TASK PROMPT: Every line from the one with "Free NYC Films (90, 2016)" to the one with "Coney Island Ave (198, 1769)", including those two, is to be copied exactly; all other lines of the entries below are left out.

TASK DATA:
== == ==

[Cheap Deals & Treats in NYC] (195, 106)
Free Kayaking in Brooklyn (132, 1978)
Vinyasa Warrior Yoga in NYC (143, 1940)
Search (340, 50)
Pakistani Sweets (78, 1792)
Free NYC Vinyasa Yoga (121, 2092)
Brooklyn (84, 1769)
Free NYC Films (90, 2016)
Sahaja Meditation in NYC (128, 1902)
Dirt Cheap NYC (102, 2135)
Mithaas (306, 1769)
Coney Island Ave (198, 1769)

== == ==

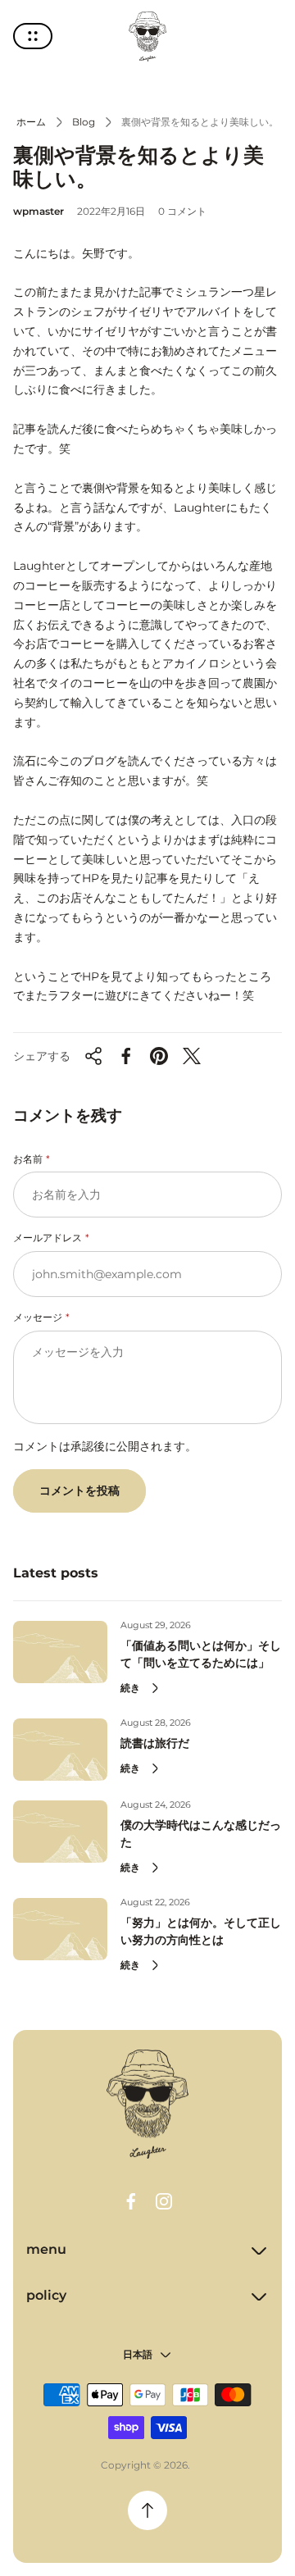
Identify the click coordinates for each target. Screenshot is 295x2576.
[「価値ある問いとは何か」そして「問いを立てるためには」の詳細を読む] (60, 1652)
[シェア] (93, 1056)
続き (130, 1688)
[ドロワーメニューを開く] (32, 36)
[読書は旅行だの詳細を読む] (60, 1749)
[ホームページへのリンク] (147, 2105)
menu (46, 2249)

== == ==

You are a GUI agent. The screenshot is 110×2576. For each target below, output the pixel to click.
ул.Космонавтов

== == ==

SOLUTION:
Free NYC Films (90, 2016)
Sahaja Meditation in NYC (128, 1902)
Dirt Cheap NYC (102, 2135)
Mithaas (306, 1769)
Coney Island Ave (198, 1769)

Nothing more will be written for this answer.